Opinion: Pixel Watch is more likely now a decent WearOS processor is available

Opinion: Pixel Watch is more likely now a decent WearOS processor is available
Editor at TechForge Media. Often sighted at global tech conferences with a coffee in one hand and laptop in the other. If it's geeky, I'm probably into it.

Rumours of a Pixel Watch are now more believable following the release of a competent WearOS processor.

Unlike wearables from Apple and Samsung, Google relies heavily on third-parties. The main reason WearOS manufacturers have struggled is the inability to access hardware which can compete with the in-house chips used by Apple and Samsung for their wearables.

The main critiques of WearOS devices are they’re slow and have poor battery life. The OS didn’t help in the early days – it was a bloated system based on the smartphone version of Android – but it’s gone on a diet in recent years. What has continued to hold WearOS back is the lack of a decent processor.

Chipset maker Qualcomm has understandably focused its resources on making stellar processors for smartphones. With Apple and Samsung dominating the wearable market, and manufacturers abandoning Google’s platform, a wearable chipset just wasn’t Qualcomm’s priority.

Smartphone sales have slumped dramatically in recent years. It’s likely there will be some uptick as people upgrade to 5G, but the smartphone boom is pretty much over. Qualcomm will be looking for new sources of revenue.
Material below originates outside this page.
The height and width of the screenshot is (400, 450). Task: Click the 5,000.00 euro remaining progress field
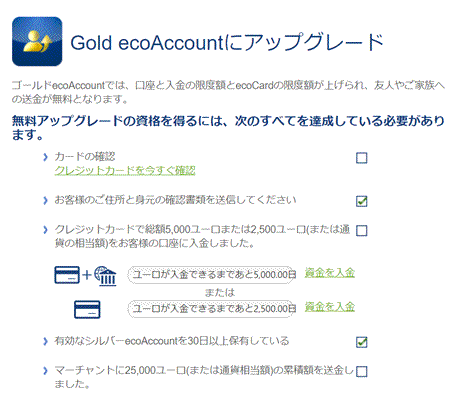click(x=212, y=275)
While Apple and Samsung are dominating the wearables market, it’s still a relatively small market overall. Most people now have smartphones in their pockets but the vast majority don’t have a smartwatch on their wrists.

Qualcomm surprised us with two new WearOS processors this week, the Snapdragon Wear 4100 and the Snapdragon Wear 4100+.

The last WearOS processor from Qualcomm was the Wear 3100 in 2018. The 3100 was a minor upgrade to the 2100 which debuted in 2016 (in fact, they even use the same main processor.)

The processor in the 3100 and 2100 was based on the archaic 28nm process. The 4100, however, gets with the times and jumps to a 12nm process which Qualcomm says will provide around 25 percent battery life.

Elsewhere, we’re getting four A53 CPU cores in the 4100 clocked at 1.7GHz – replacing the 3100’s A7 cores, which ran at just 1.1GHz. Qualcomm is estimating the 4100 will provide more than 85 percent faster performance than the 3100 on the CPU side. The new Adreno A504 GPU, meanwhile, will be up to two and a half times faster than the Adreno A304 in the previous chipset.

As for the 4100+, the difference is the inclusion of a co-processor which is typically used for the “Watch Mode” on many smartwatches to increase battery life by limiting features. The QCC1110 co-processor in the 4100+ can now display up to 64,000 colours (up from the 16 colors that the 3100 could show) in addition to supporting features like step tracking, continuous heart-rate tracking, and more which previously relied on the main processor.

Long story short, this is the first decent processor available for WearOS.

There would have been little point in Google releasing a Pixel Watch before now when it wouldn’t have been able to provide any better performance than existing WearOS smartwatches. Now the Wear 4100 is available, it’s a very different story.

Qualcomm has said it’s already shipping the 4100 to device manufacturers. TicWatch maker Mobvoi has confirmed it’s making a new smartwatch featuring the new chips. All eyes, however, are on Google.

Google purchased Fitbit for $2.1 billion earlier this year – a small sum for Google, but still not the kind of money you’d splash on a wearable maker if you have no interest in, y’know, making wearables.

You’ve got the Pixel smartphone, Pixel Buds, Pixelbook… there’s a smartwatch-shaped hole in that lineup. I wouldn’t be surprised to see it filled in the coming months.